Het nieuwe Academische en Stadsziekenhuis in 1872 ELO UitsnedeToch maakte men zich in het algemeen weldegelijk zorgen over besmettelijke ziekten. Er woedden er meer in de stad. Tuberculose, mazelen, difterie en dysenterie waren endemisch. Angst voor besmettelijke ziekten was een van de drijfveren van de 19e-eeuwse burgerij om zich in te zetten voor hervormingen en verbeteringen. De Vier Ruiters van de Stedelijke Apocalyps (=ondergang) noemde socioloog Abram de Swaan deze angsten. De andere waren criminaliteit, opstandigheid en verval van waarden en normen. De samenhang met de sociale problematiek bleek ook onweerlegbaar uit de eerder genoemde kaart uit 1860: het is een sociale geografie van de dood, schreef de Leidse historicus Heiko Tjalsma ooit.
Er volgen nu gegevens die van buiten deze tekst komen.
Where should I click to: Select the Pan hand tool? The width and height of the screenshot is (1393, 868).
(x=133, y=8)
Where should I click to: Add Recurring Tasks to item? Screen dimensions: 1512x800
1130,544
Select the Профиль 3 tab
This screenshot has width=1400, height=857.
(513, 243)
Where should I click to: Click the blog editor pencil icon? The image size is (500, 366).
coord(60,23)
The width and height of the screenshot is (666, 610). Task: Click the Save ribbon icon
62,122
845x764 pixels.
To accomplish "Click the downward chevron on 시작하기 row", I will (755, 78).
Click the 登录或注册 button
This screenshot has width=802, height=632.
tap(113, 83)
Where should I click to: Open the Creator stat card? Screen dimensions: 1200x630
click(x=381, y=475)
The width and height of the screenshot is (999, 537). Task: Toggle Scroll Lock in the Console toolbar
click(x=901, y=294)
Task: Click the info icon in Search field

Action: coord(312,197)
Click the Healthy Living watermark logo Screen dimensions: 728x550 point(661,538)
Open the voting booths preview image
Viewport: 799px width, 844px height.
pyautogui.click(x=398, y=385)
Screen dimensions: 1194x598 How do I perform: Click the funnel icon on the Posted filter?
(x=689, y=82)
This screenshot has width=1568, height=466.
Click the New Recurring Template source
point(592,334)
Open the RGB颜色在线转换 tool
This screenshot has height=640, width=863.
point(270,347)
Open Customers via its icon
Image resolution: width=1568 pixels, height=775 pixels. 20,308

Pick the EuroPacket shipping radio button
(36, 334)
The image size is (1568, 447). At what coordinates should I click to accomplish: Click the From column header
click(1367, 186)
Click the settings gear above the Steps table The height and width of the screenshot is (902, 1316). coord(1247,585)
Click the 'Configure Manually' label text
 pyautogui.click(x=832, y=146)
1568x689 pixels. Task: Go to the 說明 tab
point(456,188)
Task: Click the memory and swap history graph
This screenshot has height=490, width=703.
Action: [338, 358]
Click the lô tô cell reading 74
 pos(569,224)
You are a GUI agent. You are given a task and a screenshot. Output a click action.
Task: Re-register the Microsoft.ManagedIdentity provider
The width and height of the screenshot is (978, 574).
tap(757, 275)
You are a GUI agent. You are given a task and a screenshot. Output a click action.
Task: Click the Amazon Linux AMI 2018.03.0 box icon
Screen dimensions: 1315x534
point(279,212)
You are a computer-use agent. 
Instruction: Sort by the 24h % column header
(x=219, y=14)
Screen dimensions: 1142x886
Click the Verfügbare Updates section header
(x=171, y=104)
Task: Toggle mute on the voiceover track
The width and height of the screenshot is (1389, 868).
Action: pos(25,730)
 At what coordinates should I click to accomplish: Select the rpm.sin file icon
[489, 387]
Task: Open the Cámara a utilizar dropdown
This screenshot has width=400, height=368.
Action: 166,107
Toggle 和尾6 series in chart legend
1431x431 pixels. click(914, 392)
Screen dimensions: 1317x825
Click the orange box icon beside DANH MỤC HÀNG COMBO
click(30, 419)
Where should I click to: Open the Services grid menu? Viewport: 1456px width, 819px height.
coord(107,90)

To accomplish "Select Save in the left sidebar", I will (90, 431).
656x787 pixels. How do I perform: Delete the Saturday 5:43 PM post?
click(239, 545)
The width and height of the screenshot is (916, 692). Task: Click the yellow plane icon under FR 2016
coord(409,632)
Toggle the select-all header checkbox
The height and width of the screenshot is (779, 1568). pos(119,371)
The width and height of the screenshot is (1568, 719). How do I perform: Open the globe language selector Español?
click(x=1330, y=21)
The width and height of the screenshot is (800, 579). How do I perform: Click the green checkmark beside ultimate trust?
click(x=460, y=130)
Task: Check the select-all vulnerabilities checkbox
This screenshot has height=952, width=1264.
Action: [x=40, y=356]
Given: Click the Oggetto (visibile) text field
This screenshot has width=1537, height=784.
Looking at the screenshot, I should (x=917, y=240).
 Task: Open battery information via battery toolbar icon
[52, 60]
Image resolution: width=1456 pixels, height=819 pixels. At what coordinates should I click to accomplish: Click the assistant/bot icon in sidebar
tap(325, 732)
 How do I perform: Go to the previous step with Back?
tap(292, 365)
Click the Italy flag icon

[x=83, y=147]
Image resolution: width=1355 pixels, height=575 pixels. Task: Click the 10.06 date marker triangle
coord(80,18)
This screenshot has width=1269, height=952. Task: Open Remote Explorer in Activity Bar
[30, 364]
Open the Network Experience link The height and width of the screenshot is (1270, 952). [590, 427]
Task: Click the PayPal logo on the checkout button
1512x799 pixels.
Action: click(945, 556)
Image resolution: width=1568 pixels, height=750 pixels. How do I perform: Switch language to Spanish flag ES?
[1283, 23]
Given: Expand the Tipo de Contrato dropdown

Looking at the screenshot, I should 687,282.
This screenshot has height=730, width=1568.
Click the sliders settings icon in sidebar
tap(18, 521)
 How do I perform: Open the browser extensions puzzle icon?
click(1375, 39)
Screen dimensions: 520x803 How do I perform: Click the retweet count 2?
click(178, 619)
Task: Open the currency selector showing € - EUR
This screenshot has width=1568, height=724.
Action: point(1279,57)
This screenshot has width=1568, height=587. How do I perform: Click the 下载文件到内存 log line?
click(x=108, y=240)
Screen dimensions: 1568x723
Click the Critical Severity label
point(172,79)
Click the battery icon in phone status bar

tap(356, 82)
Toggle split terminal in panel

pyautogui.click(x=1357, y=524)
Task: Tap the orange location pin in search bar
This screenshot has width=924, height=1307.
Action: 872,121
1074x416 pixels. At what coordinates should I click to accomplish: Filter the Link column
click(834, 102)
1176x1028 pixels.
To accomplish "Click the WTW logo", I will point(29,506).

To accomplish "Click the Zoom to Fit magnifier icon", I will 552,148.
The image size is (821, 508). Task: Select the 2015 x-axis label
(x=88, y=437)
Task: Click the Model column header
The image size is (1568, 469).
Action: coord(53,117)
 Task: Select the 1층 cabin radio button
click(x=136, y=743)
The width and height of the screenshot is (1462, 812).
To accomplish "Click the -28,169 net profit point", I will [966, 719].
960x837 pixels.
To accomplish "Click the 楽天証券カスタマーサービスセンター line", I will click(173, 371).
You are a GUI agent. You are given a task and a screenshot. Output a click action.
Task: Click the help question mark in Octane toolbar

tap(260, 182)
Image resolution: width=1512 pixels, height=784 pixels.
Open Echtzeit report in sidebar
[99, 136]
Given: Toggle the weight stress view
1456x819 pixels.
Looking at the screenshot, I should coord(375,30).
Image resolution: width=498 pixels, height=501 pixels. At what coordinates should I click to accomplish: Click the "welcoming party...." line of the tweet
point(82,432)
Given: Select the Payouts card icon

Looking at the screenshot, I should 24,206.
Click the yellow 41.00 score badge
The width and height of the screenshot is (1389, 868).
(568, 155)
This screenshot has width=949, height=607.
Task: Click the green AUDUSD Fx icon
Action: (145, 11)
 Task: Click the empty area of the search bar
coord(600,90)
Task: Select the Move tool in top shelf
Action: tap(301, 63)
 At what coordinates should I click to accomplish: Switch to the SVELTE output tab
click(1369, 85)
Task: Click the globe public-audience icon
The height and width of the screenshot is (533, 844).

Rond artsen en wetenschappers ontstond een hervormingsbeweging, de zogeheten Hygiënistische beweging. In Leiden kreeg die pas in 1867 gestalte in de Vereeniging tot Verbetering van de Volksgezondheid, maar er waren al eerder initiatieven. De bouw van arbeiderswoningen door de Leidsche Maatschappij van Weldadigheid in de Looierstraat (1835), komt uit dezelfde gedachte voort.

Vervolg

Of men nu de concrete oorzaak kende of niet, het belang van hygiëne was evident. Mede daarom begon men in de 1860s grachten te dempen. Het belang van goed drinkwater drong langzamer door. Uiteindelijk werd hiervoor in 1877 de Leidse Duinwatermaatschappij opgericht. Het grachtenwater bleef echter smerig en een voortdurend gevaar voor de volksgezondheid. Zelfs in 1980 was tweederde van de binnenstad nog niet aangesloten op een echt riool. Alleen gebruikte toen niemand het meer om groenten of huisraad schoon te maken.

De cholera komt hier niet meer voor, dankzij een combinatie van verbeterde gezondheidszorg, betere hygiëne en betere voorzieningen, met name waterleiding en riolering. De 19e-eeuwse cholera heeft daar zeker een impuls aan gegeven, al was de reactie nogal traag. Dat de cholera weer opduikt wanneer dergelijke voorzieningen instorten door oorlogsgeweld of natuurrampen, bleek de afgelopen decennia in vele landen in de wereld.